For more information, see Predict customer needs and behaviors by using text predictions in your conversational channels.
Upgrade impact
Channels that you configured with text analyzers in the previous version of your system continue to work in the same manner after the upgrade to the current version. When you edit and save the configuration of an existing channel, the text analyzer rule is automatically upgraded to a text prediction. The associated text prediction is now an object where you can manage and monitor the text analytics for your channel. When you create a new channel in the upgraded system, the system automatically creates a text prediction for that channel.
What steps are required to update the application to be compatible with this change?
- Enable the asynchronous model building and reporting in text predictions through job schedulers that use the System Runtime Context (SRC) by adding your application to the SRC.
For more information, see Automating the runtime context management of background processes. - Enable model building in text predictions by configuring background processing nodes.
For more information, see Assigning decision management node types to Pega Platform nodes.
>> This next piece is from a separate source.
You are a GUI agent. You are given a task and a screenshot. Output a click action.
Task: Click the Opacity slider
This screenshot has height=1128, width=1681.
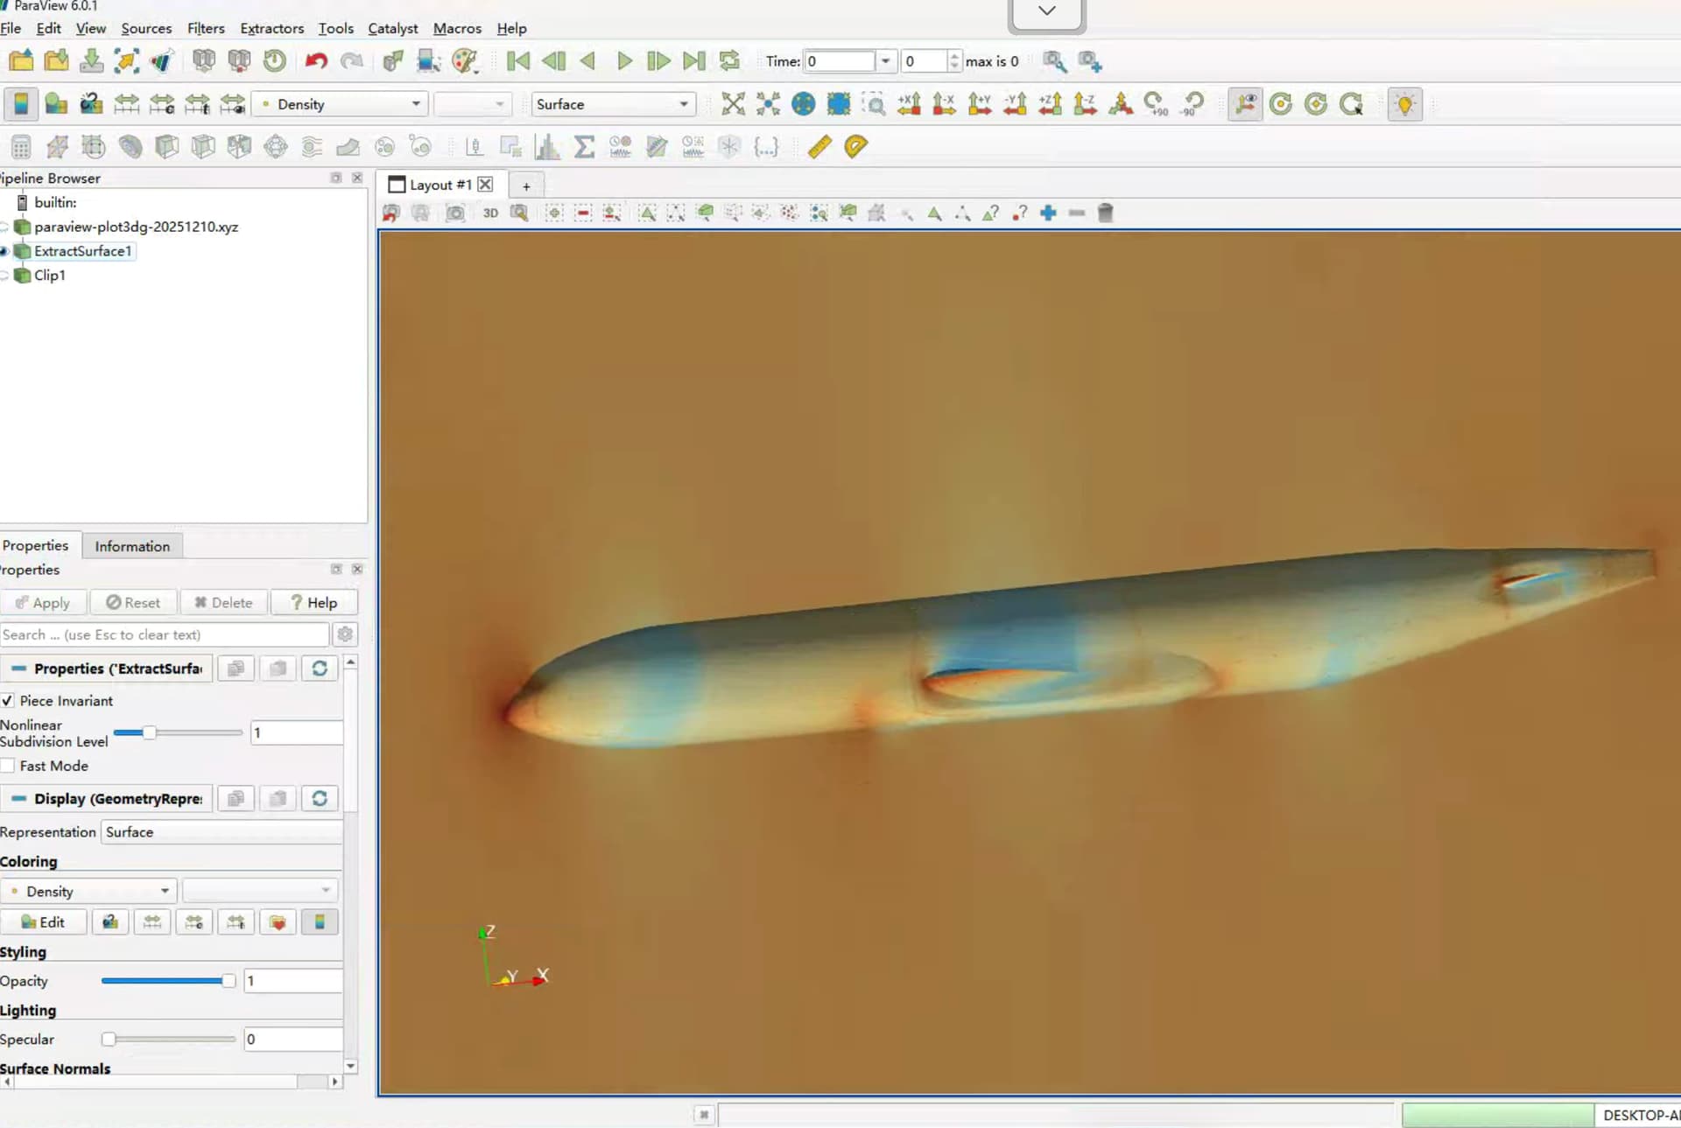(166, 981)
Job Scheduler and Queue Processor rules replace agents
Valid from Pega Version 8.1
The Job Scheduler rule and the Queue Processor rule replace agents and improve background processing. The Job Scheduler rule is used for recurring or scheduled tasks, such as sending summary emails on weekdays. This rule can be run on all nodes or on specific node types according to your customized pattern. The Queue Processor rule is used for tasks with no recurrence-based pattern. It provides scalability and capability for immediate or delayed message processing, such as submitting status changes to an external system. You can use a standard queue processor or a dedicated queue processor, depending on your processing needs.
Pega Platform™ provides a set of default queue processors and job schedulers. Corresponding agents are no longer available.
For more information about Job Scheduler and Queue Processor rules, see Job Scheduler, Replacing an agent with a Job Scheduler rule, Queue Processor, Replacing an agent with a Queue Processor rule.
Discontinued support for list view and summary view rules
Valid from Pega Version 7.2
The list view rule and the summary view rule are deprecated, and support for these rules has been discontinued. Existing list view and summary view reports will continue to work on supported browsers. However, the last version of Internet Explorer that list view and summary view rules support is Internet Explorer 11.
You cannot create new list view or summary view reports. Instead, create list reports and summarized reports by using the report definition rule. To prevent display issues, re-create the custom list view and summary view reports that you need as report definition reports.
Internet Explorer 11 support
Valid from Pega Version 7.1.5
7.1.5 now provides support for Internet Explorer 11 (IE11). For those customers interested in information about IE11 support in previous releases, refer to the Platform Support Guide.